Posted April 17th, 2019 by Fire & Life Safety America

Prior to 1994, most commercial cooking involved animal fat. These deep fryers were poorly insulated which made cooking temperatures inconsistent. The extinguishing unit that protected those kitchens was a dry-chemical system which would smother the fire.

Today, vegetable oils are used in commercial cooking. These vegetable oils heat to cooking temperatures very quickly. Today’s deep fryers also have excellent heat retention and are well insulated. Because of these advances, dry chemicals are no longer effective in extinguishing a fire.

UL300 systems use Wet Chemicals that serve two purposes:

1. Similar to Dry Chemicals, they smother the fire
2. Unlike Dry Chemicals, they cool the liquids so they do not re-ignite

When a fire starts in a protected area, heat sensitive links activate that kitchen hood system. The system stops the cooking appliance’s gas or electric supply. An extinguishing agent releases through nozzles and onto the appliances, plenum and duct.

NOTE: You should also have a class K fire extinguisher close, just in case the system fails to act or a re-flash occurs.

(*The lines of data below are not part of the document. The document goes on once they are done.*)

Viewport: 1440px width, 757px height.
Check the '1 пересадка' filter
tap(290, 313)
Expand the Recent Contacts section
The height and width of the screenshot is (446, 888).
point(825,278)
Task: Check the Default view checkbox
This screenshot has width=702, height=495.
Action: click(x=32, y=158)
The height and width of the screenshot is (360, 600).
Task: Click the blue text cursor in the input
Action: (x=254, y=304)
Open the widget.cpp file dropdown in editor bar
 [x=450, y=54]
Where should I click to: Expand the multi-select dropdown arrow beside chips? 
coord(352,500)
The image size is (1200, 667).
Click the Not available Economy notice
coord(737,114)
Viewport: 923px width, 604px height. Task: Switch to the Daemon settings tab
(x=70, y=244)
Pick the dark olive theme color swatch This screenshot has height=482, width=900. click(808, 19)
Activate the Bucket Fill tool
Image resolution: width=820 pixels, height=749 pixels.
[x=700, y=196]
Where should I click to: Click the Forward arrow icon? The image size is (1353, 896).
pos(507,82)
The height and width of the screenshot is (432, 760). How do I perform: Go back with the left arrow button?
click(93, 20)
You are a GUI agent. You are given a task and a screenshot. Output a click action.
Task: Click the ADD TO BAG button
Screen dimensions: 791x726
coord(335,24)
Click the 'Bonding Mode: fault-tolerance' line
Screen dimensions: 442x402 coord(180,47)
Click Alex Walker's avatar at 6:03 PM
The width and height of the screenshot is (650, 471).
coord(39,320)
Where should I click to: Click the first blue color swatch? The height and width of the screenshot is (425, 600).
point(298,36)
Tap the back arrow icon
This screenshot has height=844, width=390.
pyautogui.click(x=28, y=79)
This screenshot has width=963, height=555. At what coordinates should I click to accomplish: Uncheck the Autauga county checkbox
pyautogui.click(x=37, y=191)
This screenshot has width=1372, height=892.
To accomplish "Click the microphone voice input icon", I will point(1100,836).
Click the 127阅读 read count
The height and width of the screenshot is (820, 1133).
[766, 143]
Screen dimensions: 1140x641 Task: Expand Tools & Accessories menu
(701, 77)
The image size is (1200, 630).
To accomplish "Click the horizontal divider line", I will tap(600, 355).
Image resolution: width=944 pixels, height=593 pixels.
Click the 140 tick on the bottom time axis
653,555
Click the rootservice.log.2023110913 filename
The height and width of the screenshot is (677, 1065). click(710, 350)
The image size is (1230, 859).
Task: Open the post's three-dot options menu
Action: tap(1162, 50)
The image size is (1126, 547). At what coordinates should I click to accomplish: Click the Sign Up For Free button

Kitchen hood systems have an automatic detector response that acts fast to suppress flames. Kitchen hood systems eliminate the need for a constant supply of the suppressing agent and manual shut off of the appliance’s gas and electric, while blocking any danger of a violent reaction that may spread flame or spill cooking oil. The wet chemicals suppress a fire by a process called saponification. Saponification is a chemical reaction that occurs when a vegetable oil or animal fat is mixed with a strong alkali. Saponification value is a measure of the amount of potassium hydroxide needed to neutralize one gram of fat or oil.